The number needed is how many lines of the data hold the string "your". Give that number and nothing more.

Saved data entries
++++++++++++++++++++

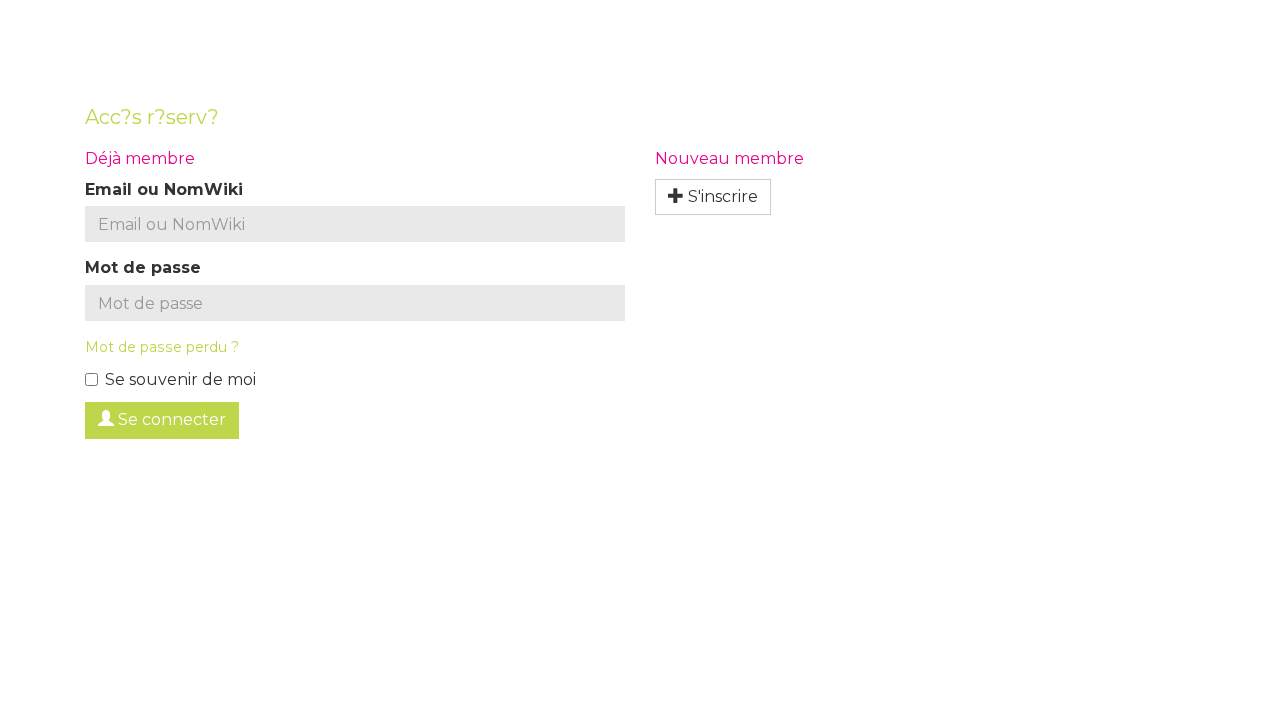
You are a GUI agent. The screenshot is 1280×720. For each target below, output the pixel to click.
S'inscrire (721, 196)
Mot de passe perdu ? (162, 347)
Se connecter (170, 419)
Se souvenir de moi (180, 379)
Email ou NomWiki (164, 189)
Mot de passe (143, 267)
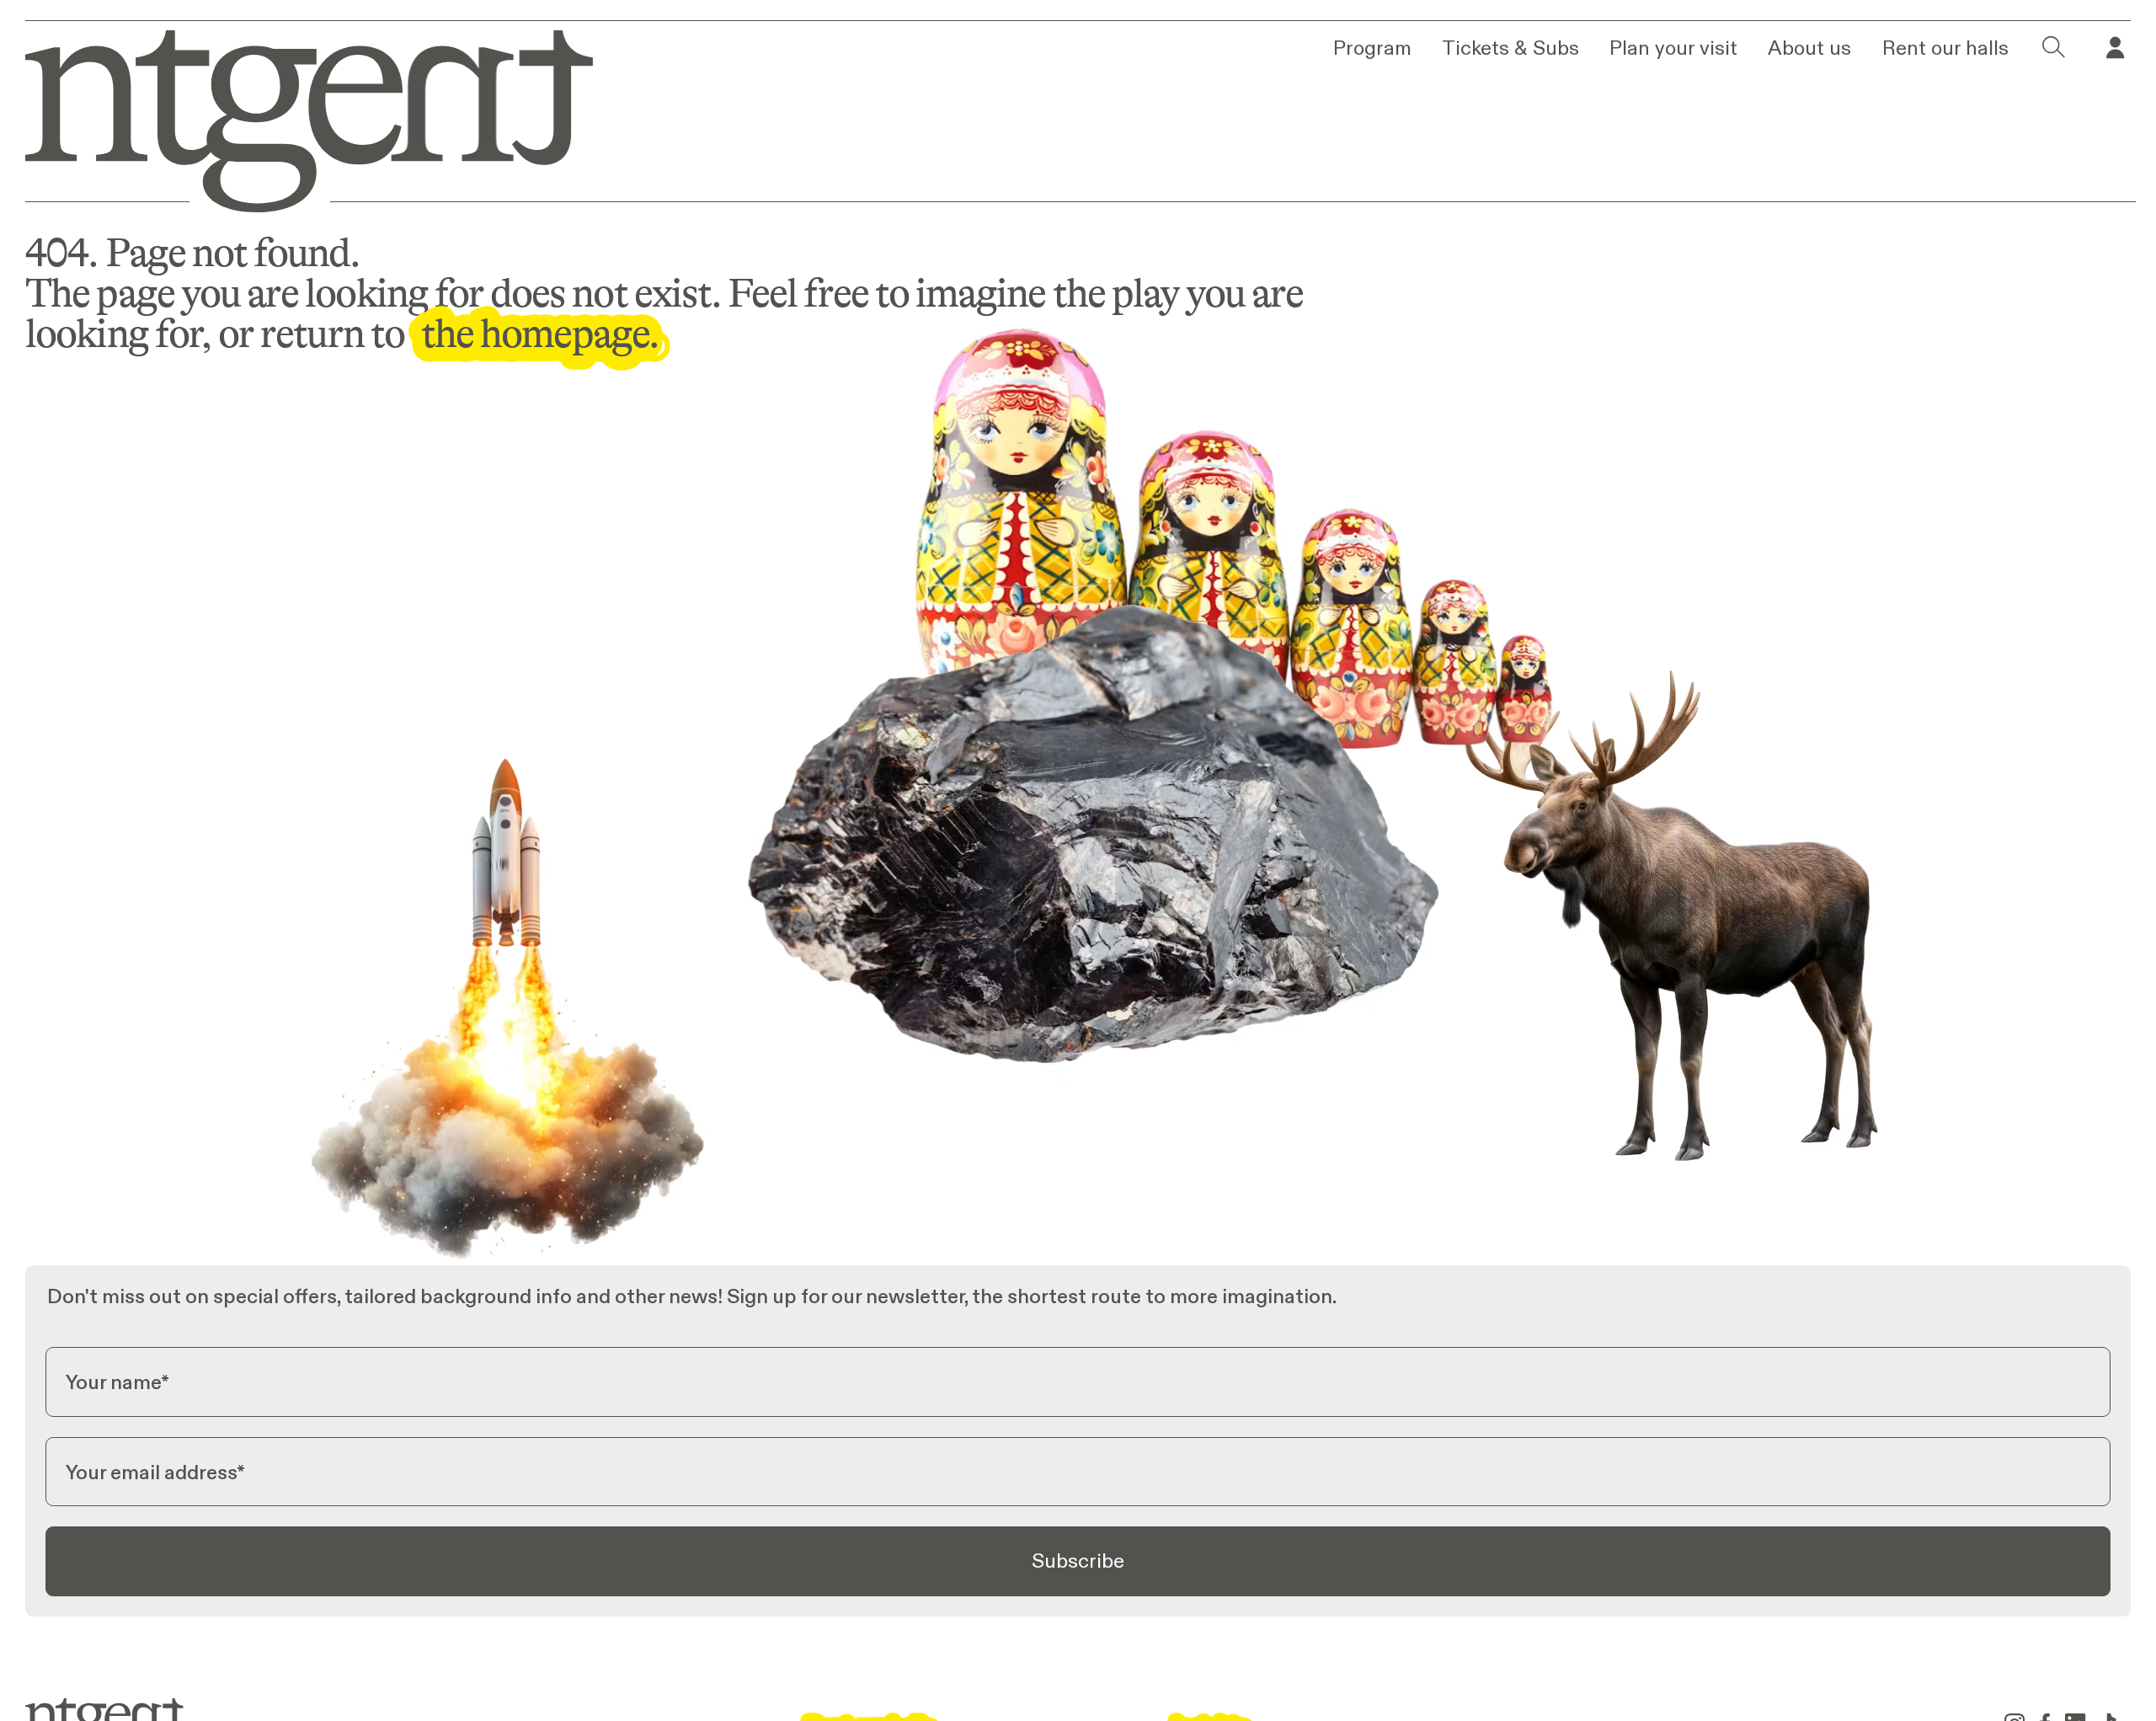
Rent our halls (1945, 48)
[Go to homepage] (291, 116)
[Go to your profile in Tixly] (2115, 48)
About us (1809, 48)
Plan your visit (1673, 48)
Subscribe (1078, 1560)
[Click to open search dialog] (2054, 48)
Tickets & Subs (1510, 48)
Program (1372, 48)
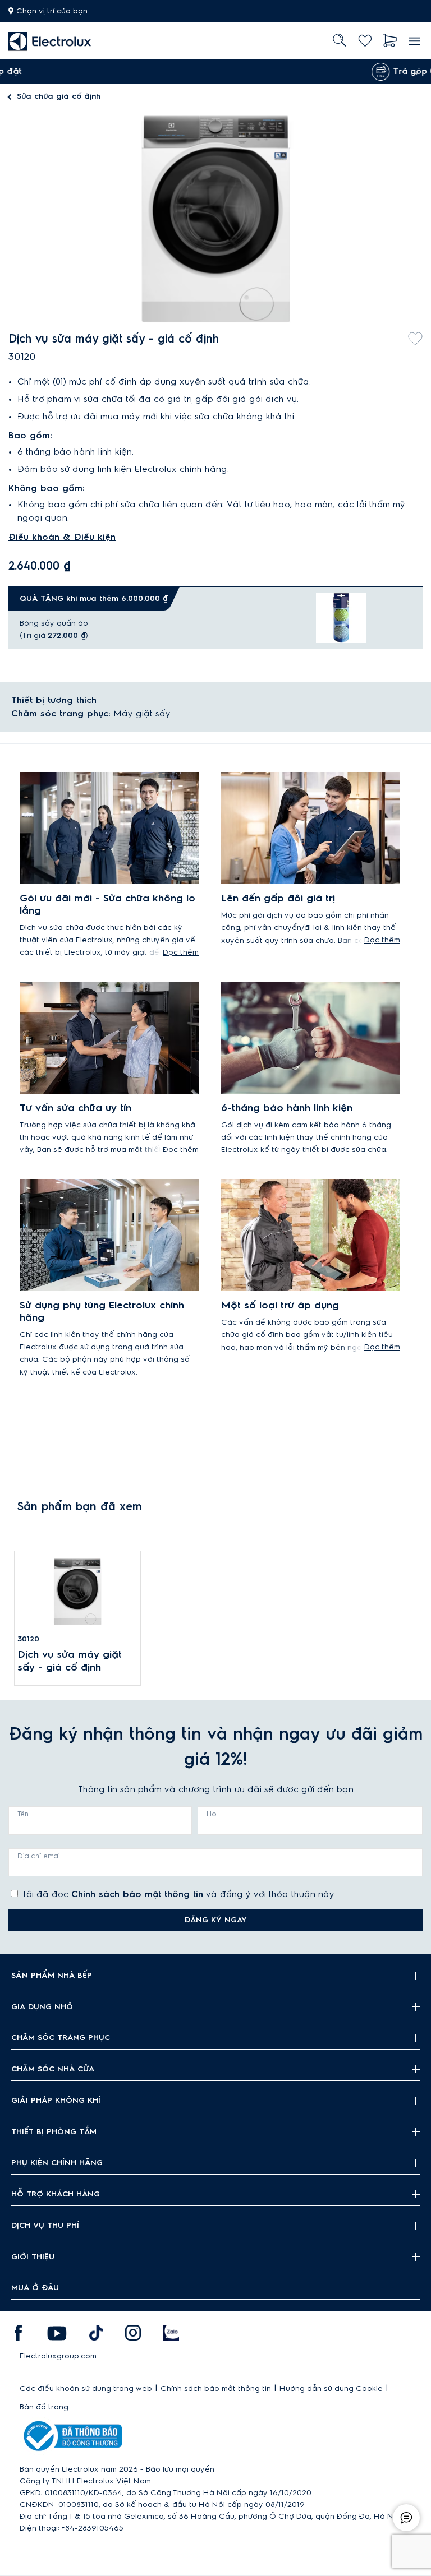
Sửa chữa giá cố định (58, 96)
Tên (23, 1814)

++++++++++++++++++++

--- Output below ---
2